START LISTED RECORDS
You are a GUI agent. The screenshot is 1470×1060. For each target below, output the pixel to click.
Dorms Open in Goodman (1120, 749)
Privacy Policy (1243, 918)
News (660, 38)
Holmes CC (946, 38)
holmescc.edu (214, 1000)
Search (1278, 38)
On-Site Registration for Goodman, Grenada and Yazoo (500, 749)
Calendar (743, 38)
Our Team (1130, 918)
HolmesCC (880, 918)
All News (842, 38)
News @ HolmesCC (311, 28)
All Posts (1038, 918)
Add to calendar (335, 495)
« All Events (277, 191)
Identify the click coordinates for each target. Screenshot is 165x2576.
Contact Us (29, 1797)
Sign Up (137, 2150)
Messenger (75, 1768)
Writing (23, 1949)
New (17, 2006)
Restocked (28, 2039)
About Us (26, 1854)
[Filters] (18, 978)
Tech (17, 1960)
END LISTED RECORDS
● TASK TO COMPLETE: The required result is a verbatim copy of all the entries.

● RESULT FOR THIS TASK:
You are a GUI agent. The screenshot is 1470×1060. For each target below, output the pixel to click.
Dorms Open in Goodman (1120, 749)
Privacy Policy (1243, 918)
News (660, 38)
Holmes CC (946, 38)
holmescc.edu (214, 1000)
Search (1278, 38)
On-Site Registration for Goodman, Grenada and Yazoo (500, 749)
Calendar (743, 38)
Our Team (1130, 918)
HolmesCC (880, 918)
All News (842, 38)
News @ HolmesCC (311, 28)
All Posts (1038, 918)
Add to calendar (335, 495)
« All Events (277, 191)
Identify the click coordinates for each target. Screenshot is 165x2576.
Contact Us (29, 1797)
Sign Up (137, 2150)
Messenger (75, 1768)
Writing (23, 1949)
New (17, 2006)
Restocked (28, 2039)
About Us (26, 1854)
[Filters] (18, 978)
Tech (17, 1960)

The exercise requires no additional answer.